当前位置：网站首页>Beam search and five optimization methods

Beam search and five optimization methods

2022-06-25 08:24:00 【Happy little yard farmer】

List of articles

Beam Search And optimization

Beam Search And optimization

1. Review Beam Search

Reference resources ： Wu enda Deep learning note Course 5 Week 3 Sequence Models

review beam search：

Yes greedy search Improved ： Expand the search space , It is easier to get the global optimal solution .beam search Contains a parameter beam width $B$ , Indicates that the highest score is reserved for each time step B A sequence of , Then use this next time step $B$ Candidate sequences continue to be generated .

Insert picture description here

stay sequence models in ,input text $\{x^{<1>},\dots,x^{<T_x>}\}$ Input Encoder, Re pass Decoder,softmax The layer will output the word list size $∣ V ∣$ Output probability values .
Beam Search Steps for ：

Find the probability value of the first output $P(y^{<1>}|x)$ , Take the largest front $B$ Save words .
Calculate the front... Separately $B$ In two cases Decoder Output $P(y^{<2>}|x,y^{<1>})$ , There will be a $B\cdot|V|$ results , Maximize the probability of the entire sentence $P(y^{<1>},y^{<2>}|x)=P(y^{<1>}|x)P(y^{<2>}|x,y^{<1>})$ , That is the first one. 、 The second word pair has the greatest probability , Choose the one with the highest probability $B$ Results and save .
Every step $B$ A network copy , To assess the probability of the next word . Continue calculation and select , Until the end of the sentence appears <EOS>.

Wu Enda's Andrew Ng Of Coursera In depth learning courses Beam Search Of Refinement, As below Normalization The first part of .

Here I sum up Beam Search There are several types of optimization methods ：

Hypothesis filtering： Filter the generated candidate sequences .
Normalization： in the light of Beam Search Improvement of score function .
Decoding with auxiliary language model： Use the auxiliary language model to improve decoder.
Decoding with lexical constraints： Add restrictions on words or phrases ,decoder You need to refer to the restricted vocabulary when generating .
Search algorithms： Optimize your search strategy , Looking for more efficient algorithms .

2. Beam Search Refinement

2.1 Hypothesis filtering

By controlling (unkown words) Quantity is right beam search Generated hypotheses Conduct filtering. When one hypothese It contains too much It can be drop fall . It should be noted that ,drop hypotheses Will temporarily reduce beam size.

2.2 Normalization

It's mainly about beam search To improve the score function , Including the length of the output sentence and coverage Add penalty .

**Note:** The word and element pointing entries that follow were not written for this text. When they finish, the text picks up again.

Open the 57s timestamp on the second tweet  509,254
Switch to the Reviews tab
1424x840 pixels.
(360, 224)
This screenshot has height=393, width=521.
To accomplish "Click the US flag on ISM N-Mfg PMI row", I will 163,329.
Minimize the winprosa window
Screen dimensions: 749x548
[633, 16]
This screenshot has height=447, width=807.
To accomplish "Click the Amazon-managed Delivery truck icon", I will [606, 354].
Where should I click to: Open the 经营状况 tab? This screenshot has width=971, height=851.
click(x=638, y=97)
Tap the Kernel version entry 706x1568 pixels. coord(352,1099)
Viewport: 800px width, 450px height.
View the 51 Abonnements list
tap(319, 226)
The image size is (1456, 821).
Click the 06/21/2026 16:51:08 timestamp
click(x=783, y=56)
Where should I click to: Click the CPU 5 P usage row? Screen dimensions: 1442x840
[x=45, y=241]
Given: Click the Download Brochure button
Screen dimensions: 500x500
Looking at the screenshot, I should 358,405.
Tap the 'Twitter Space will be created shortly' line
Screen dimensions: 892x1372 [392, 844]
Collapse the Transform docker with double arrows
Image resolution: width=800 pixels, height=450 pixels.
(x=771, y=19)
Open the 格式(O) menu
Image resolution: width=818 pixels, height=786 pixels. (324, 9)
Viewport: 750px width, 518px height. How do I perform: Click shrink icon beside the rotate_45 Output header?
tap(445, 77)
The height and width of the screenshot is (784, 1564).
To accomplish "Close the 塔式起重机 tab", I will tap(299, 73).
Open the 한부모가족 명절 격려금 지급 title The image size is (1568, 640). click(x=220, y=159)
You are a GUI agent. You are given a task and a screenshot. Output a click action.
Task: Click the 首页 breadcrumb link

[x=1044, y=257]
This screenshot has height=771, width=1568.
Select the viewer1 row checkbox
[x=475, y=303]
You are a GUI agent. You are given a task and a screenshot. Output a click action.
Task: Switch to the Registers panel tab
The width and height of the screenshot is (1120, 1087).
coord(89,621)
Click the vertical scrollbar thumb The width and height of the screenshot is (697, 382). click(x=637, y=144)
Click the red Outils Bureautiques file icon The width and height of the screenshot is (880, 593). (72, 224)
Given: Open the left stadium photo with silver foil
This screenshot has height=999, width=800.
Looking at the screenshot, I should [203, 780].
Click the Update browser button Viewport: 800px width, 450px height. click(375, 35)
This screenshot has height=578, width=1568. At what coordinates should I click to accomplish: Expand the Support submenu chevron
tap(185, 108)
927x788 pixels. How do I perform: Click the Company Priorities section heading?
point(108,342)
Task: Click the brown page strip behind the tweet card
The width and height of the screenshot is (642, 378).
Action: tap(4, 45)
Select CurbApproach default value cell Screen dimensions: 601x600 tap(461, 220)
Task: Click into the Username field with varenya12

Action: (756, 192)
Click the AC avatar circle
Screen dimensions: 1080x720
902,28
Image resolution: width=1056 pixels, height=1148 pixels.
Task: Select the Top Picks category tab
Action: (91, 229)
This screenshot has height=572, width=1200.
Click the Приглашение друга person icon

2.2.1 Length Normalization

Reference resources ： Wu enda Deep learning note Course 5 Week 3 Sequence Models

Beam Search To maximize the probability $P(y^{<1>},\dots,y^{<T_y>}|X)$ , That is, the probability of measuring the whole sentence , It can be expressed as the product of conditional probabilities ：
$P(y^{<1>},\dots,y^{<T_y>}|X)=P(y^{<1>}|X)P(y^{<2>}|X,y^{<1>})P(y^{<3>}|X,y^{<1>},y^{<2>})\dots P(y^{<T_y>}|X,y^{<1>},y^{<2>},\dots,y^{<T_y-1>})$
Insert picture description here

Because every conditional probability is less than 1, Multiple less than 1 Multiply the values of , It will cause the value to go down （numerical underflow）. The value is too small , As a result, the floating-point representation of the computer cannot be accurately stored , So we can't maximize this product in practice , It's about taking $l o g$ value .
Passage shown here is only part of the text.